- Artist: M. C. Escher
- Year: 1960
- Type: lithograph
- Dimensions: 35.5 cm × 28.5 cm (14 in × 11+1⁄4 in)

= Ascending and Descending =

1960 lithograph by M. C. Escher

Ascending and Descending is a lithograph print by the Dutch artist M. C. Escher first printed in March 1960. The original print measures 14 × 11+1/4 in. The lithograph depicts a large building roofed by a never-ending staircase. Two lines of identically dressed men appear on the staircase, one line ascending while the other descends.

==Description==
The lithograph shows two lines of identically dressed men on the staircase, one line ascending while the other descends. Two figures sit apart from the people on the endless staircase: one in a secluded courtyard, the other on a lower set of stairs. While most two-dimensional artists use relative proportions to create an illusion of depth, Escher here and elsewhere uses conflicting proportions to create the visual paradox.

The two concentric processions on the stairs use enough people to emphasise the lack of vertical rise and fall. In addition, the shortness of the tunics worn by the people makes it clear that some are stepping up and some are stepping down.

==Background and influences==
Ascending and Descending was influenced by, and is an artistic implementation of, the Penrose stairs, an impossible object; Lionel Penrose had first published his concept in the February 1958 issue of the British Journal of Psychology. Escher developed the theme further in his print Waterfall, which appeared in 1961.
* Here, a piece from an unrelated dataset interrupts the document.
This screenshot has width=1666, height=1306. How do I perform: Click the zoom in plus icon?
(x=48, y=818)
Two earlier Escher pictures that feature stairs are House of Stairs and Relativity.

The work is referenced in The Simpsons' 1991 episode "Brush with Greatness".
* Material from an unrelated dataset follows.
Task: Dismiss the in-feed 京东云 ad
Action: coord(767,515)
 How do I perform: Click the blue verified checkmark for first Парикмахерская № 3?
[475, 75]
===Architectural influences===
In a 1969 letter, Escher attributed the architecture of his prints to the southern Italian buildings he had seen in Amalfi Coast towns, including Atrani, which he had depicted in his work of the early 1930s.

Escher documented the Mediterranean architectural influences, stating: "When it comes to architecture, in my prints I have been strongly influenced by southern Italian buildings, where Norman, Romanesque, Saracen and Moorish influences can often be distinguished." He described a preference for "bread roll domes, flat, whitewashed roofs, and plastered walls" and stated that "almost all these elements I saw on the Amalfi coast."

==Interpretation==
The structure is embedded in human activity. By showing an unaccountable ritual of what Escher calls an 'unknown' sect, Escher has added an air of mystery to the people who ascend and descend the stairs. Therefore, the stairs themselves tend to become incorporated into that mysterious appearance.
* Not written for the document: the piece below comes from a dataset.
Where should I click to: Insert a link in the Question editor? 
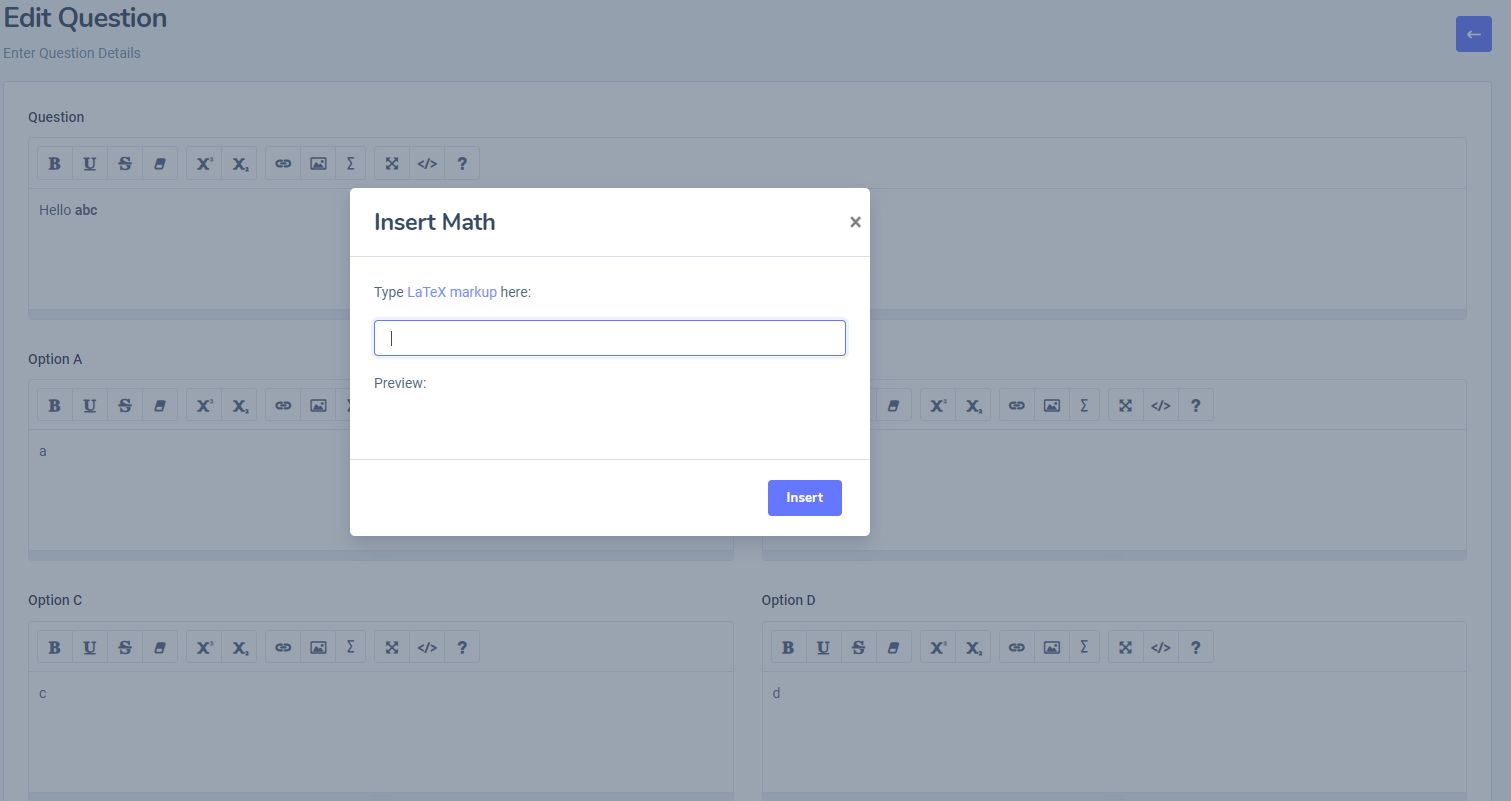(x=283, y=163)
There are 'free' people and Escher said of these: 'recalcitrant individuals refuse, for the time being, to take part in the exercise of treading the stairs. They have no use for it at all, but no doubt, sooner or later they will be brought to see the error of their non-conformity.'

Escher suggests that not only the labours, but the very lives of these monk-like people are carried out in an inescapable, coercive and bizarre environment. Another possible source for the look of the people is the Dutch idiom monnikenwerk ("a monk's job"), which refers to a long and repetitive working activity with absolutely no practical purposes or results, and, by extension, to something completely useless.